Martin Luther King, Jr., whom we remember this weekend, wrote in his letter from a Birmingham jail that “Injustice anywhere is a threat to justice everywhere.”
I can’t imagine justice trickling down from on high to bless those beneath. It’s not a soft spring shower, but a torrent of living water flowing on forever.
Where does injustice come from, and what are the dynamics that cause it? According to Amos, there are three major dynamics involved: First, depersonalization. Those with power and wealth treat others as things, objects. They aren’t seen as human beings, brothers and sisters, children of God. It’s much easier to dismiss people whom we don’t see as people than those for whom we have empathy and compassion. This is what led even our own countrypeople to look on slaves – male slaves anyway – as equal to only 2/3 a human being. Although I don’t think they ever quantified it, they also managed to look on non-slave women as less than fully human. It is what allows people anywhere to torture other human beings. Once we look on another human as a brother or sister, as a child of God as we are, it’s much harder to mistreat them.

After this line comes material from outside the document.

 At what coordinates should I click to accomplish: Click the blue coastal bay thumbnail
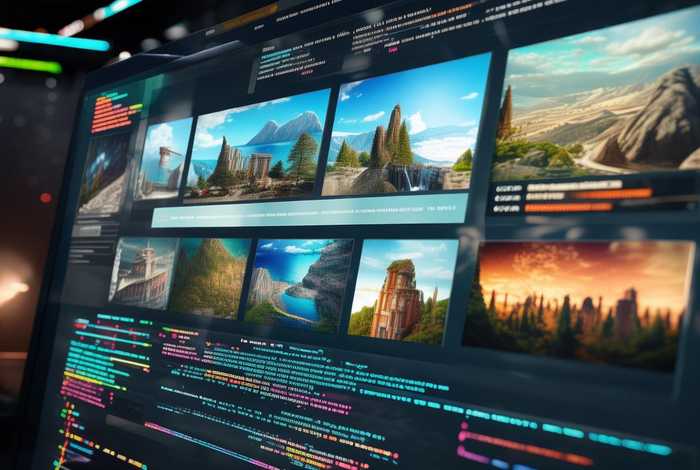[298, 284]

The second dynamic is exploitation. If we depersonalize the other, the next thing we do is use them for our advantage. Perhaps the two most common forms of exploitation are economic and sexual: exploitation of the poor, and of women by men, homosexuals by heterosexuals. And the third dynamic, Amos tells us, is religiosity. Those with power and wealth not only hurt the poor, but they assume that God blesses them (and only them – certainly not the poor!). Their very wealth, after all, signals God’s blessings. Religiosity isn’t religion or spirituality, but the conviction that we and only we are blessed, that we and only we have God’s full truth.
It’s useless for Israel – or for us -- to turn to religious practices in the face of injustice in the land. Instead, the people need to turn away from acts of injustice: “Seek the Lord and live … Hate evil and love good … establish justice in the gate.” “Let justice roll down like water …” Water is LIFE.
Especially for a desert people, an “everflowing stream” is rather a miracle! And since it “rolls down”, not “trickles down”, this life-giving water is for all, not only for the rich and powerful. Dr. King had words for those who seek justice: He said The whirlwinds of revolt will continue to shake the foundations of our nation until the bright day of justice emerges … But there is something that I must say to my people who stand on the warm threshold which leads into the palace of justice. In the process of gaining our rightful place we must not be guilty of wrongful deeds. Let us not seek to satisfy our thirst for freedom by drinking from the cup of bitterness and hatred. We must forever conduct our struggle on the high plane of dignity and discipline. We must not allow our creative protest to degenerate into physical violence. Again and again we must rise to the majestic heights of meeting physical force with soul force.
What sometimes gets lost in our national celebration of Dr. King’s legacy is his unwavering commitment to nonviolent activism and to global peace, which grew out of his lifelong commitment to Jesus Christ, Prince of Peace and bearer of overwhelming grace.
In his acceptance speech for the Nobel Peace Prize, Dr. King expressed it this way: I believe that unarmed truth and unconditional love will have the final word in reality.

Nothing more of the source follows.